By: Harol Meyerson, Opinion Writer, The Washington Post, September 26, 2013
“Too Inept To Lead: Steve King Fills A Vacuum Left By John Boehner
The Democratic Party’s general approach to immigration policy is pretty straightforward: create a legal process through which millions of undocumented immigrants already in the United States can become legal citizens, while taking concrete steps to improve border security. The Republican Party’s position on immigration is … less clear.
GOP officials are divided, confused, and overwhelmed by uncertainty. House Speaker John Boehner (R-Ohio) was asked over the weekend for his personal opinion on a pathway to citizenship, and the Republican leader was so overwhelmed by weakness and fear that he refused to give an answer.
This in turn creates a vacuum within the Republican Party, which is filled by folks like Rep. Steve King (R-Iowa). Watch on YouTube
For those who can’t watch clips online, here’s what the GOP lawmaker told a right-wing website about Dream Act kids:
“There are kids that were brought into this country by their parents unknowing they were breaking the law. And they will say to me and others who defend the rule of law, ‘We have to do something about the 11 million. Some of them are valedictorians.’ Well, my answer to that is … it’s true in some cases, but they aren’t all valedictorians. They weren’t all brought in by their parents. For every one who’s a valedictorian, there’s another 100 out there who weigh 130 pounds and they’ve got calves the size of cantaloupes because they’re hauling 75 pounds of marijuana across the desert. Those people would be legalized with the same act.”
In case facts still matter, King’s assessment isn’t even close to being accurate.
But even if we put that aside, King’s offensiveness reinforce a larger dynamic in Republican politics that party leaders are eventually going to have to address.
To be sure, House GOP leaders eventually got around to criticizing King’s comments last night, just as they did in March when another House Republican lawmaker used the “wetbacks” slur.
But soon after, King doubled down on his remarks, appearing on an Iowa radio show to say, “It’s not something that I’m making up. This is real.”
And while King keeps talking, and party leaders keep wringing their hands, it’s worth appreciating the political circumstances that have brought us to this point. Note, for example, that the right-wing Iowan may come across as a racist buffoon that the American mainstream finds repulsive, but at this point, he’s winning — King has been fighting to kill comprehensive immigration reform, and by all appearances, House Republican leaders intend to hand him and his allies the outcome they prefer.

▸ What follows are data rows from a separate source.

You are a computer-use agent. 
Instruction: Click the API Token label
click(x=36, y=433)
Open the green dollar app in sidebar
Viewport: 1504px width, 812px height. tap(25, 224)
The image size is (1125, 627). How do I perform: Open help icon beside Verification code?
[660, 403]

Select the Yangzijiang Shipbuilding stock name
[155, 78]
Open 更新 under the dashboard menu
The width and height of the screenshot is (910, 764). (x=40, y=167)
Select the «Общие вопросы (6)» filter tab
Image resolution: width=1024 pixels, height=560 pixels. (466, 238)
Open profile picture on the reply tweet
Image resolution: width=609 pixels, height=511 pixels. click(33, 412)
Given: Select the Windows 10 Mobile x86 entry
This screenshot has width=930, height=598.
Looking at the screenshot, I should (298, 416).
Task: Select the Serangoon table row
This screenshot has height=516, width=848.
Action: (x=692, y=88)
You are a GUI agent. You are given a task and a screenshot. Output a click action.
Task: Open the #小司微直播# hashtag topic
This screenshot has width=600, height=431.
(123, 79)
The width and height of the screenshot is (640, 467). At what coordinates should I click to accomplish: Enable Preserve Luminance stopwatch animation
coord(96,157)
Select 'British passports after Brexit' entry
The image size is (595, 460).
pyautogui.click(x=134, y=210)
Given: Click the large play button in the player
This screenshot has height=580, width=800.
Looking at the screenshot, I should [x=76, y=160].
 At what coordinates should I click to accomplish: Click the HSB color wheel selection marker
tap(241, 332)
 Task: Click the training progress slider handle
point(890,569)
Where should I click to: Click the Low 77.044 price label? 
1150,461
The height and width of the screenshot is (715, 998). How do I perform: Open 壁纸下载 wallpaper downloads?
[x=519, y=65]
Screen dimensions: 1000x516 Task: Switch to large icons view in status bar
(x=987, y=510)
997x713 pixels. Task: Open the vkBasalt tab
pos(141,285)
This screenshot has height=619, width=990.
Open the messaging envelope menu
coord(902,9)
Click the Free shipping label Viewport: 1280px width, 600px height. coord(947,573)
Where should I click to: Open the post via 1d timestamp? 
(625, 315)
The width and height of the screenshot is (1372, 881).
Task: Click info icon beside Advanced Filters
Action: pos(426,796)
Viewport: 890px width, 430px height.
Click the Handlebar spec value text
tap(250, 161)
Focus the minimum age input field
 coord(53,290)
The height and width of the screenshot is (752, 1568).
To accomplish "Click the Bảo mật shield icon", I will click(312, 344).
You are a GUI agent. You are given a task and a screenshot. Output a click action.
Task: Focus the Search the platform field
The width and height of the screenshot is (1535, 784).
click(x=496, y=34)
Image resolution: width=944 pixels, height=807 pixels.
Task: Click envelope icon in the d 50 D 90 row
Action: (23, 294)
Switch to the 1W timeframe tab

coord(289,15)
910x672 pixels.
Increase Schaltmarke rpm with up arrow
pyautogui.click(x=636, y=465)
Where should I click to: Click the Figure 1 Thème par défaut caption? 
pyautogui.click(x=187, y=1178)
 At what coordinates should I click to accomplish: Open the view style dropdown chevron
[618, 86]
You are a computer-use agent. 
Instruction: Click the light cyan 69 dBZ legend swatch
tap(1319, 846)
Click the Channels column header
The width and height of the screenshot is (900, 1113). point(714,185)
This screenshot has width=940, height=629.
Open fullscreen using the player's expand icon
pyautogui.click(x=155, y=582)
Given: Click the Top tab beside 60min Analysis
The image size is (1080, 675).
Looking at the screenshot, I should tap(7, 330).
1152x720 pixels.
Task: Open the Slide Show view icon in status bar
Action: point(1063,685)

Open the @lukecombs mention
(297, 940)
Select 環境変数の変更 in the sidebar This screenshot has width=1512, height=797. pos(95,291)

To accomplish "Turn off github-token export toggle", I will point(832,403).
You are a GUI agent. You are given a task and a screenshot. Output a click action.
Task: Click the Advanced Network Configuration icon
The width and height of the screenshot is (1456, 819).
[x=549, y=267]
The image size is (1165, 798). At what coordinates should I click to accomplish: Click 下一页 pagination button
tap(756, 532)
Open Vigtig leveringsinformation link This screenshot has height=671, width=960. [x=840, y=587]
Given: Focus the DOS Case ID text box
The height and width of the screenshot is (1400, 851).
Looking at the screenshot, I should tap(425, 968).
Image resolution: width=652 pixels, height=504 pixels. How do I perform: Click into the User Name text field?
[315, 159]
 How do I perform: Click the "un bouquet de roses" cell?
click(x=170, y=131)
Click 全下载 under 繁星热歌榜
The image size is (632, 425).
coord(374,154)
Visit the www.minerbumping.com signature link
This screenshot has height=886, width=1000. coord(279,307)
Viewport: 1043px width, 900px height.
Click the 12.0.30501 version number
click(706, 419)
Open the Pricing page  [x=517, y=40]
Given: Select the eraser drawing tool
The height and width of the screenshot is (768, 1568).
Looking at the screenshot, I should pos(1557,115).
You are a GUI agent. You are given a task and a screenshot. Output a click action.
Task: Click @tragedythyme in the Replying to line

In other words, as ridiculous as Steve King appears, he and his kooky friends are shaping the House Republican caucus’ position on immigration policy, largely because Boehner and his friends are too inept to lead.
What’s more, the dynamic is getting worse, not better. As Jon Chait explained back in April, “A drawn-out immigration debate commanding center stage will simply create more opportunities for conservative Republicans to say offensive things about Latinos. And make no doubt: however diligently their consultants coach them not to, they will say offensive things about Latinos.”
That was nearly four months ago, and Chait’s prediction is holding up quite well.
If Boehner wants to make this nightmare go away, the Speaker is going to have to try to pass immigration reform. Unfortunately for his party, the weight falls on Boehner’s shoulders, and he may not be up to the task.